MEXICO CITY -- Memories of a burned-out boat abandoned on a quiet beach in El Salvador have triggered skepticism about U.S. claims that it has hard proof the Communist bloc is arming leftist Salvadoran guerrillas.
The boat hulk was 'Exhibit A' in Salvadoran government claims Jan. 14 that the Central American nation had been invaded by 100 well-armed guerrillas who landed in the eastern beach of El Cuco aboard five wooden boats.
The government said its troops shot to death 53 of the invaders and captured dozens of weapons. It hinted darkly that the rebels had sailed in from neighboring Nicaragua, ruled by leftist Sandinista guerrillas.

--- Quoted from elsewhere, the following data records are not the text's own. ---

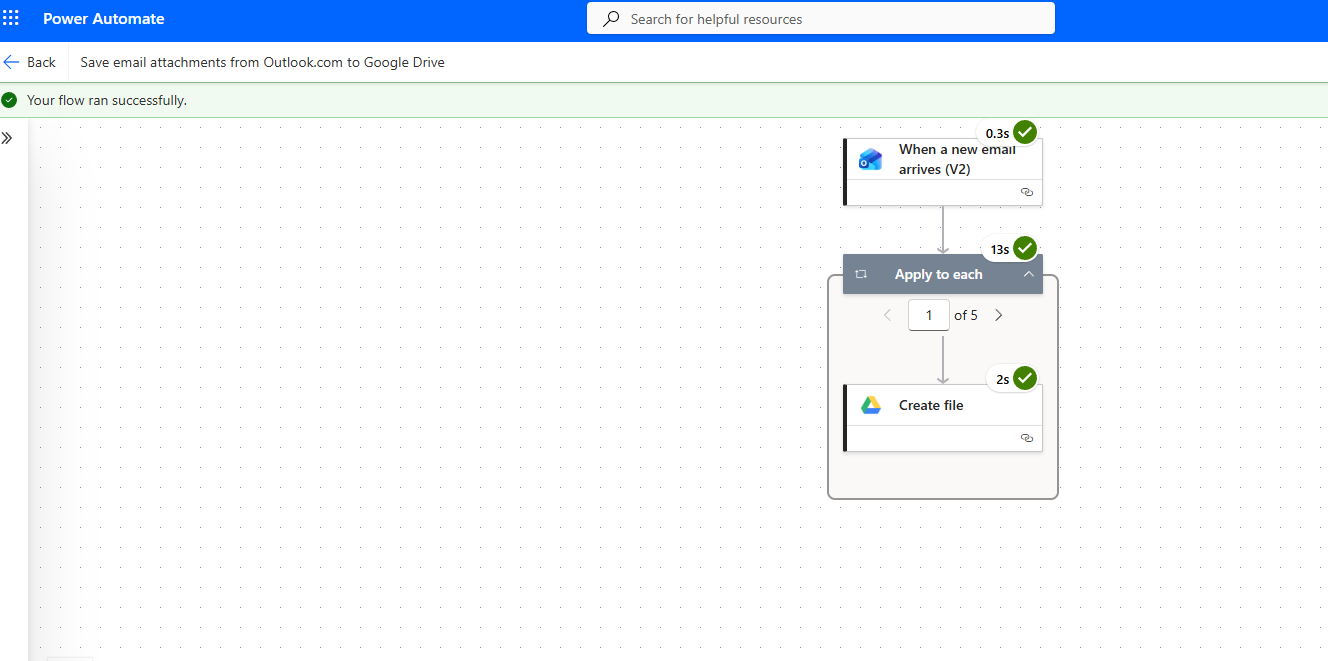Click the success icon in the notification banner
The width and height of the screenshot is (1328, 661).
coord(10,100)
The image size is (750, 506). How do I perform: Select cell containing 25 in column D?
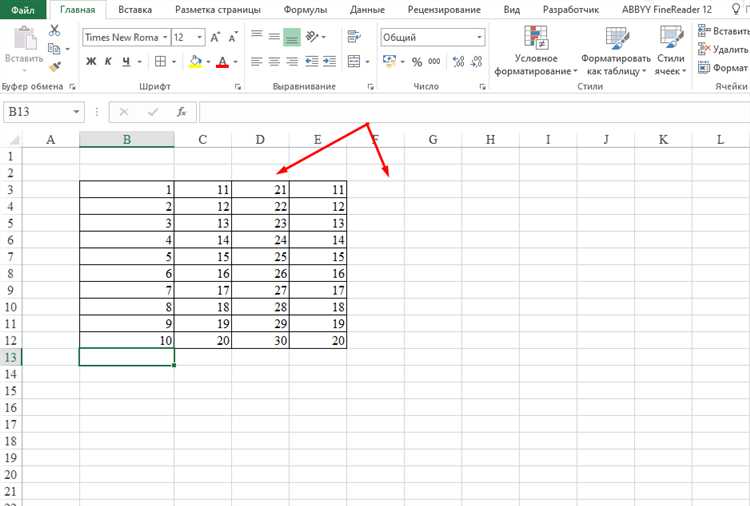point(260,257)
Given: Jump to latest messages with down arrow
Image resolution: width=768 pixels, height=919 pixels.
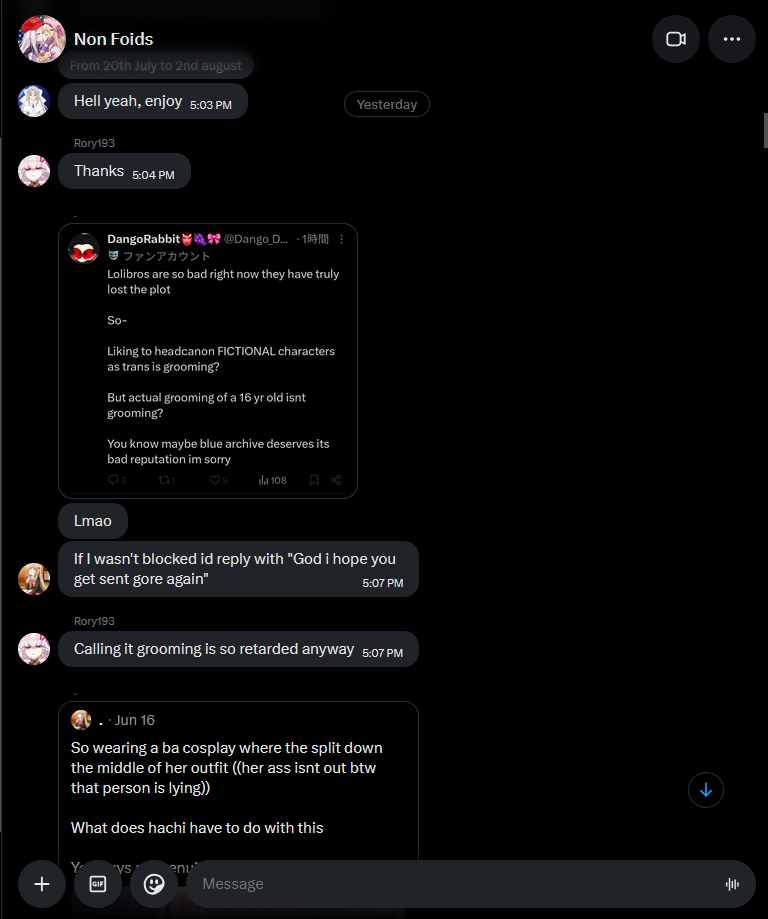Looking at the screenshot, I should point(706,790).
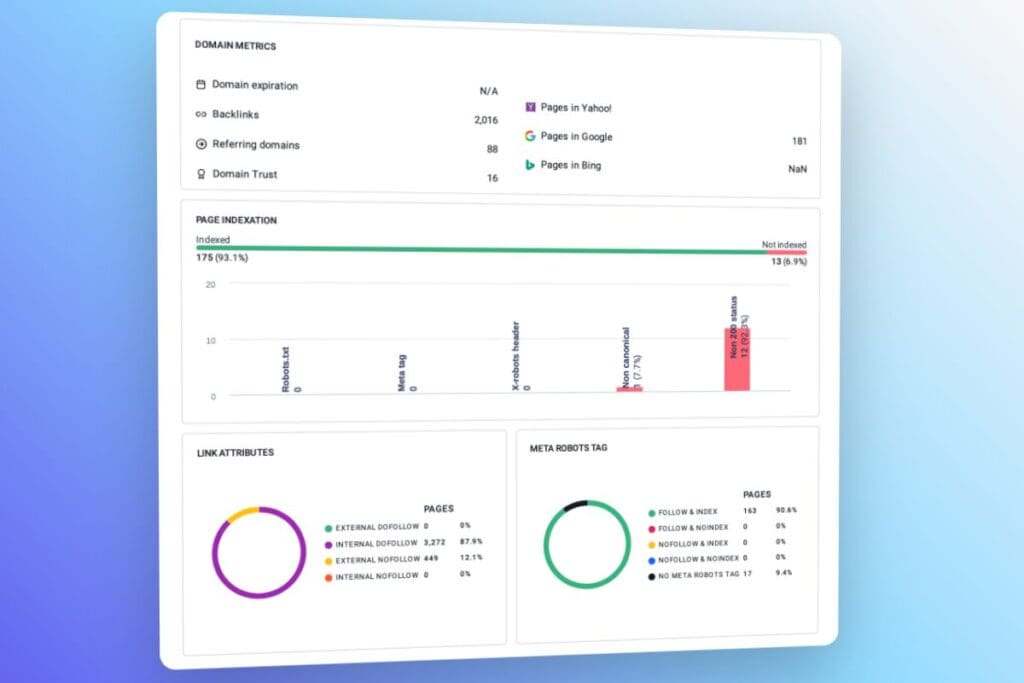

Only hours after the invasion claim was in print, the United States released $5 million in military aid to El Salvador's ruling military-civilian junta, citing evidence of foreign support for the guerrillas.
But the invasion story began to crumble within days. Journalists who rushed to El Cuco reported no sign of the other four boats, no witnesses to an invasion and no bodies of dead guerrillas to be seen anywhere.
Former U.S. Ambassador Robert White later ruefully admitted the evidence available 'did not support' the junta's claims of a 100-man invasion.
An embassy employee put it more succinctly. 'I guess we rushed to believe something we really wanted to believe,' she said.
That propaganda fiasco was remembered by many foreign journalists covering El Salvador when the Reagan administration charged earlier this week that it had undeniable proof of Communist bloc support for the Salvadoran rebels.
Washington based its charges on a sheaf of documents, allegedly captured from guerrillas by Salvadoran security forces, that described rebel contacts with Communist bloc nations which promised to send them weapons.
The papers have never been made public, but there have been news 'leaks' that they showed the Soviets, Cuba and Ethiopia promised military aid and Vietnam promised U.S. weapons captured in the fall of Saigon.
U.S. and Salvadoran officials have steadfastly maintained the documents are legitimate, but reports of their existence raised more than a few eyebrows among neutral observers of the Salvadoran scene.
Deputy Salvadoran Foreign Minister Alejandro Gomez said the documents were legitimate but he doubted the truthfulness of one section dealing with alleged Mexican help for the rebels.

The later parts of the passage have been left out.